Each line in the listing below needs to be transcribed exactly.

• _DATA SHOWN_

┄┄┄┄┄┄┄┄┄┄

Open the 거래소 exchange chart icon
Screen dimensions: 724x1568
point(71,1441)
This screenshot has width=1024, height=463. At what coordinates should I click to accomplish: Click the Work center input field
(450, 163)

┄┄┄┄┄┄┄┄┄┄

• _EXERCISE SOLUTION_
Open the 거래소 exchange chart icon
Screen dimensions: 724x1568
point(71,1441)
This screenshot has width=1024, height=463. At what coordinates should I click to accomplish: Click the Work center input field
(450, 163)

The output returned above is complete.